The Guthrie also offers non-credit acting classes for those not necessarily headed to Hollywood. A typical semester includes beginning, intermediate, and advanced acting classes as well as more specialized programs, such as storytelling with actor and playwright Kevin Kling, and acting for the camera with Don Cosgrove, founder of the Talent Center acting school in West St. Paul. Four classrooms in the new Guthrie are available for adult-learning programs, but tonight, in freezing winter, Cosgrove’s class meets in a backstage boardroom. A row of lockers covers one wall; a few theater seats lean against another.
Cosgrove’s students are learning to appear dynamic on camera, training for work in commercials, TV, and movies…and tonight. This evening, the last session of the class, they are presenting full-fledged monologues. One woman plays a teenager fawning over her date. Cosgrove, a genial and energetic instructor, encourages the woman to speak faster and more excitedly. “Lay rubber,” he says. Cosgrove is constantly reassuring—and an incorrigible kidder. When a student plays a coma patient in a classmate’s skit, he deadpans, “Bob, this’ll be one of the best performances you’ve ever given.”
As the class comes to a close, Cosgrove discusses how each student’s talents might best be used in the film and entertainment world. To the woman with the dating skit, he says, “supermodel” and “the lead in a sitcom.” To a large man with glasses: the second or third banana in a sitcom. “The guy who kinda gets dumped on,” Cosgrove explains, and the man nods in agreement. To a talented fellow whose rubber face would put Jim Carrey to shame, Cosgrove says, “the courage to make a fool of yourself is a real advantage in this business” and tells him to think about game shows. To a white-haired woman with an authoritative (read: stiff) style, Cosgrove has one word: “industrials”—the kind of films manufacturing firms use to instruct their employees in worker safety. See you in the movies.

* [Aim of the task] In the text about the Guthrie's non-credit acting classes, which acting school did Don Cosgrove found?

* [The data]
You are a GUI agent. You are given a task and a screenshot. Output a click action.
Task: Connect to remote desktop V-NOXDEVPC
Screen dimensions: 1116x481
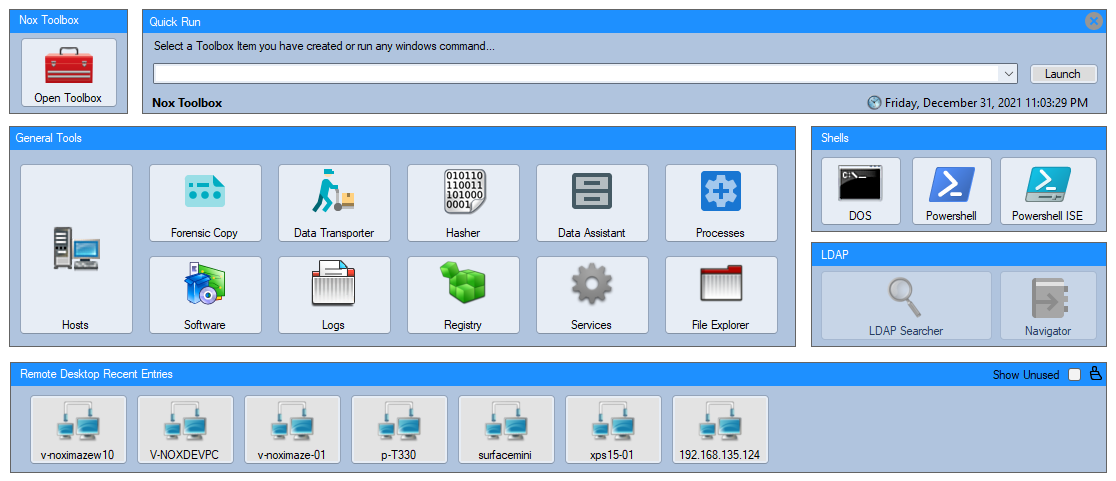click(x=185, y=430)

* [Answer section] The Talent Center acting school in West St. Paul.